La dramatique explosion du port de Beyrouth a entraîné, outre les pertes humaines importantes, de nombreuses destructions de bâtiments. Cette explosion est liée à la cargaison d’un navire abandonné. Cas fréquents, ces navires abandonnés posent de très nombreuses questions et de problèmes avec des équipages souvent livrés à eux-mêmes et non payés, des bateaux dont la propriété est mal définie en raison des pavillons de complaisance et faisant « ventouse » dans des ports durant des années, avant un éventuel démantèlement. Certes, les règles internationales se sont améliorées mais il reste encore beaucoup trop de navires en fin de vie et dont personne ne veut. À cela se rajoute la phase de démantèlement où, là encore, la préoccupation environnementale n’est pas une priorité.
Beyrouth ou le drame des navires abandonnés (T 1200)
Le Rio Tagus abandonné dans le port de Sète (@ Chritian Ferrer)
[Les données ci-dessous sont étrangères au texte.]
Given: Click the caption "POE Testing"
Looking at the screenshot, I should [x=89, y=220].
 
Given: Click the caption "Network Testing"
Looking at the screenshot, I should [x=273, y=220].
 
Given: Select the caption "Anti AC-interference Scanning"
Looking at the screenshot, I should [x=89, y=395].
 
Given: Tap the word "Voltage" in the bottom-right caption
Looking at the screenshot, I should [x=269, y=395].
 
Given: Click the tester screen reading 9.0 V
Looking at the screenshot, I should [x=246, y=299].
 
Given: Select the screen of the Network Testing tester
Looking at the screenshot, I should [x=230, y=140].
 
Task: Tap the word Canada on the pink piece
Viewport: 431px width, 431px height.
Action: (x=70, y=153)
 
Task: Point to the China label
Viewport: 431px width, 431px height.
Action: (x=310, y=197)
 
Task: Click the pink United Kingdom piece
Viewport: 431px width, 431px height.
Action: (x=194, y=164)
The dramatic explosion in the port of Beirut led, in addition to significant human losses, to numerous destructions of buildings. This explosion is linked to the cargo of an abandoned ship. Frequent cases, these abandoned ships pose many questions and problems with often left to their own devices and unpaid crews, boats whose ownership is unclear due to flags of convenience and sticking as “sucker” in ports during years before eventual dismantling. Admittedly, international rules have improved, but there are still far too many end-of-life ships that no one wants. Added to this is the dismantling phase where, again, environmental concerns are not a priority.
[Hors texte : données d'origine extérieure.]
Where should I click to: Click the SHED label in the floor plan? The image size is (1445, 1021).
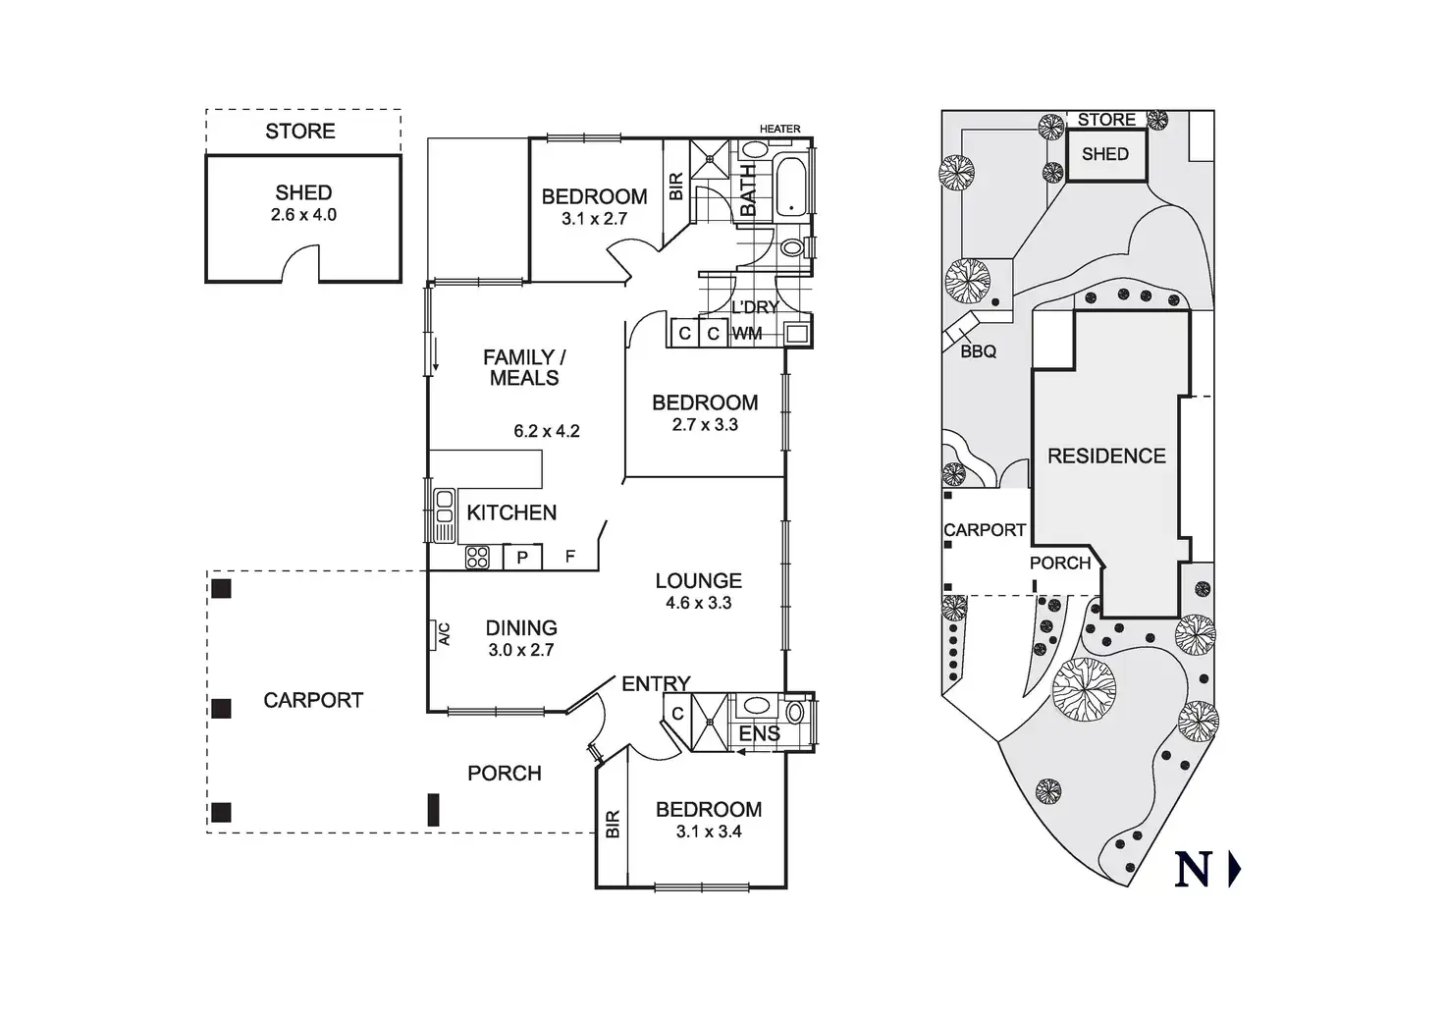click(x=303, y=192)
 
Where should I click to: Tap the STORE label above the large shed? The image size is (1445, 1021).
click(x=300, y=131)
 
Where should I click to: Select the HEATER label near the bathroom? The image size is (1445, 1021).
click(x=780, y=129)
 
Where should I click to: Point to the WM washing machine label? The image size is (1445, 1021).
click(x=747, y=334)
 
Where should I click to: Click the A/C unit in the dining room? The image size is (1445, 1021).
click(x=438, y=634)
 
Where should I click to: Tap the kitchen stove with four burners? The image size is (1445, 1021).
click(x=477, y=558)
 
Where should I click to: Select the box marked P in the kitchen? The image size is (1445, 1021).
click(x=522, y=558)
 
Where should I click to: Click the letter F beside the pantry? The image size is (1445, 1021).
click(x=570, y=558)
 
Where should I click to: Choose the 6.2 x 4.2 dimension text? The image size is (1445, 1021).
click(x=547, y=430)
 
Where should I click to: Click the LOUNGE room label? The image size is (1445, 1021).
click(x=699, y=580)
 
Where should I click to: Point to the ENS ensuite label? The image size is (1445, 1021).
click(x=759, y=733)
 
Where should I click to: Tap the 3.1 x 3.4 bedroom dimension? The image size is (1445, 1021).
click(x=709, y=832)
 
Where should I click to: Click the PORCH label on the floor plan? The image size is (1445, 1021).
click(x=505, y=773)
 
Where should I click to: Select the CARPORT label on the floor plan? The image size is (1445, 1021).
click(x=313, y=700)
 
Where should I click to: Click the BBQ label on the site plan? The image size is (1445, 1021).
click(x=978, y=350)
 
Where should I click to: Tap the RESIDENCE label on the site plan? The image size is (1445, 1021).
click(x=1106, y=456)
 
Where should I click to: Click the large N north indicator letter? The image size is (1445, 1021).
click(x=1194, y=870)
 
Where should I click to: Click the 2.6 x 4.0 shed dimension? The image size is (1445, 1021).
click(x=303, y=214)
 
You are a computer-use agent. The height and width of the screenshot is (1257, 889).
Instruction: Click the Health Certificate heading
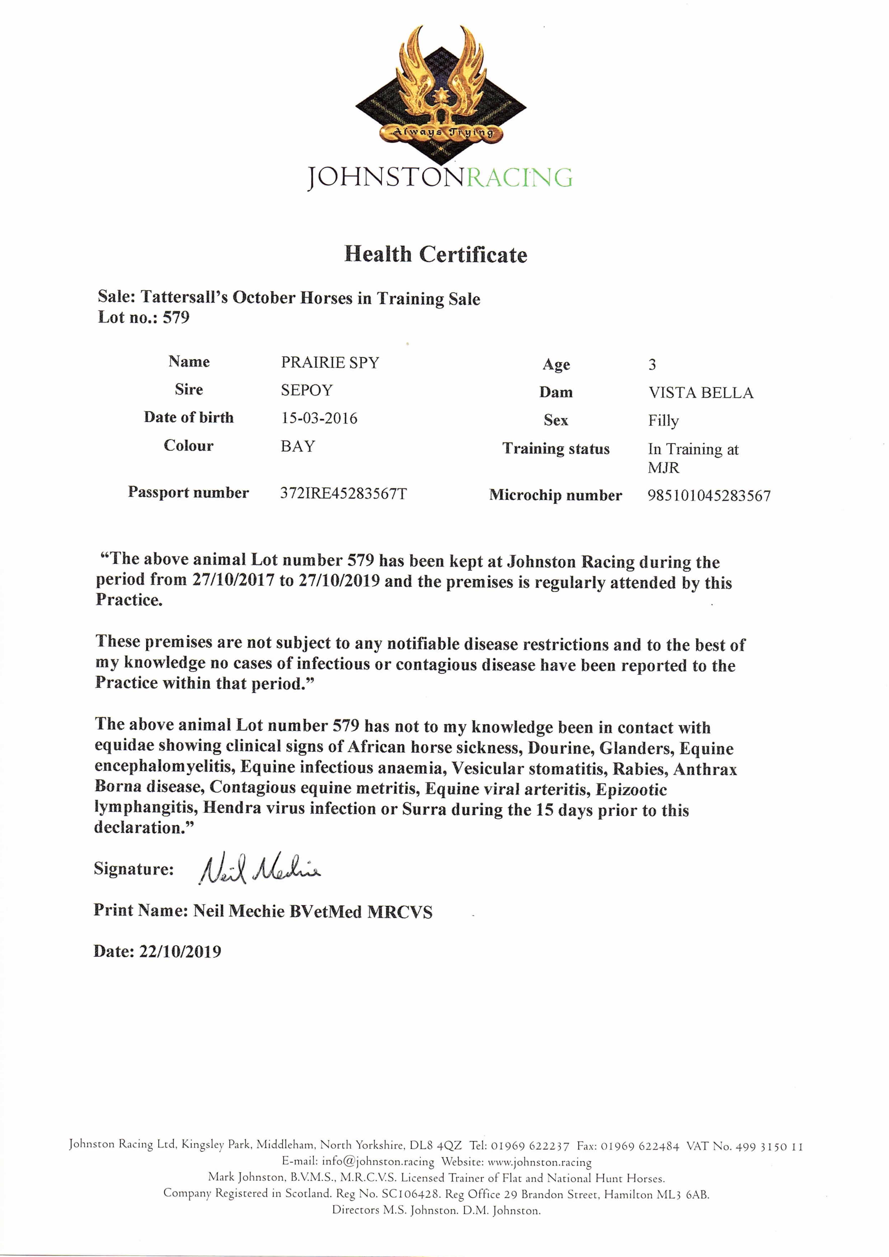(x=436, y=255)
Le 4 août 2020, l’explosion d’un stock de 2 750 tonnes de nitrate d’ammonium entreposé depuis presque 7 ans dans le port de Beyrouth génère un sinistre industriel hors normes doublé d’une catastrophe humaine. Selon le bilan le plus récent, 190 personnes sont mortes, 6 500 ont été blessées et on dénombre plus de 300 000 sans-abri dans les rues. Cet événement renforce l’instabilité d’un pays qui est traversée depuis plusieurs années par une crise politique, économique et sociale. En 1947, la même substance avait explosé sur le cargo Ocean Liberty, dans le port de Brest, faisant 26 victimes (1). Les premiers éléments de l’enquête libanaise relient l’accident aux mésaventures d’un navire, le Rhosus, battant pavillon moldave. Parti de Géorgie en septembre 2013 avec pour destination annoncée le Mozambique, il fait escale en Turquie et en Grèce, avant de rejoindre le Liban. Mais constatant d’importants problèmes techniques, les autorités portuaires l’immobilisent. C’est alors le début d’un long imbroglio juridique et diplomatique. Abandonné par ses propriétaires et affréteurs, le navire fait l’objet de poursuites judiciaires de la part de ses créanciers. La justice libanaise finit par ordonner le déchargement de la cargaison en raison du danger qu’elle fait courir aux membres de l’équipage, contraints de rester à bord pendant de très longs mois. Le nitrate d’ammonium sera placé dans l’un des hangars du port, jusqu’à ce que le drame survienne (2).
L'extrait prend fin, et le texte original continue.